La fête nationale de Monaco, célébrée ce mercredi 19 novembre, n’est pas seulement un moment civique. Elle est profondément religieuse. Chaque année, la Principauté commence sa fête par une messe solennelle d’action de grâce en la cathédrale Notre-Dame-Immaculée en présence du prince Albert II, de la famille princière et des autorités de l’État. Cette liturgie n’est pas un protocole secondaire, elle exprime l’âme même du pays, façonnée par quinze siècles de tradition chrétienne.
Bien avant l’implantation des Grimaldi, le vallon des Gaumates portait déjà la marque du christianisme.
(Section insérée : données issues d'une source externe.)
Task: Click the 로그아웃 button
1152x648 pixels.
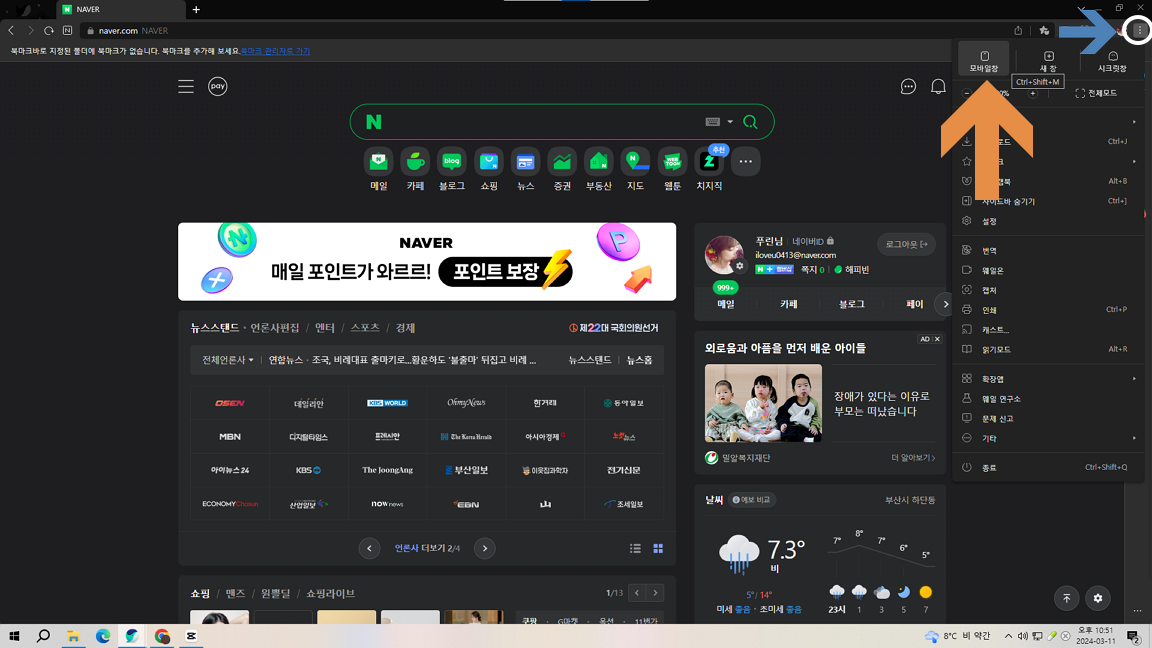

La tradition rapporte que les reliques de sainte Dévote, martyrisée en Corse au début du quatrième siècle, auraient touché les rivages monégasques, ce qui fit de ce lieu le premier sanctuaire naturel de la Principauté.
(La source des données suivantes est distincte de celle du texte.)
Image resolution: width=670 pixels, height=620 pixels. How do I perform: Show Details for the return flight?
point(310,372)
Dès le onzième siècle, l’église Sainte-Dévote apparaît dans les sources historiques, témoignant d’une communauté chrétienne déjà organisée. Peu à peu, les lieux de culte se multiplient et le territoire passe sous l’influence de l’abbaye de Saint-Pons et de l’évêque de Nice. La présence chrétienne structure la vie locale bien avant la naissance de l’État moderne.Au treizième siècle, Monaco devient un bastion guelfe fidèle au pape, tandis que les Grimaldi s’opposent aux partisans de l’Empire. Le célèbre épisode de François Grimaldi entrant sur le Rocher vêtu d’un habit franciscain symbolise encore aujourd’hui l’enracinement religieux de la dynastie. En 1247, le pape Innocent IV autorise l’érection d’une chapelle sur le Rocher, confirmant la proximité entre Monaco et Rome. Durant tout le Moyen Âge, la Principauté demeure l’un des territoires les plus fidèles au Saint-Siège. Les souverains participent aux croisades, accueillent des légats pontificaux et développent un réseau de dévotions populaires.
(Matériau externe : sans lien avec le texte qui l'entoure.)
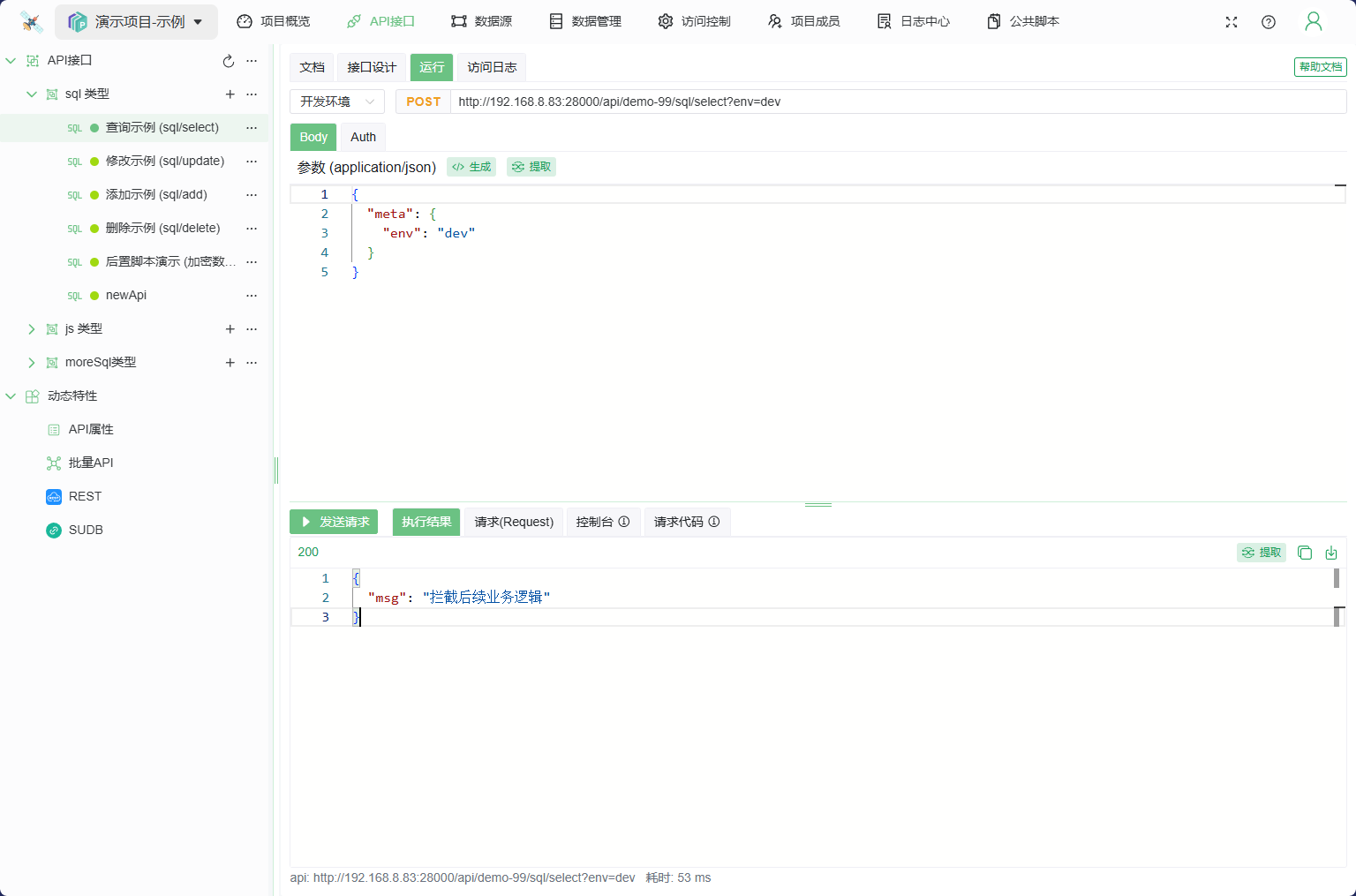The width and height of the screenshot is (1356, 896).
Task: Open the 帮助文档 link
Action: click(1320, 67)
À la Renaissance, les princes multiplient les pèlerinages à Rome et soutiennent les ateliers religieux. La peste de 1631 suscite un grand élan de piété et entraîne la naissance de confréries profondément liées à la vie du Rocher. Au dix-neuvième siècle, après les tumultes révolutionnaires, l’Église obtient une autonomie complète avec la création d’une abbaye nullius puis d’un diocèse dépendant directement du Saint-Siège. Monaco devient un territoire où l’Église jouit d’une liberté remarquable et d’un lien institutionnel privilégié avec la souveraineté.
C’est dans ce contexte qu’apparaît un élément fondamental de l’identitié monégasque : l’article 9 de la Constitution, qui affirme explicitement que « la religion catholique, apostolique et romaine est la religion d’État ».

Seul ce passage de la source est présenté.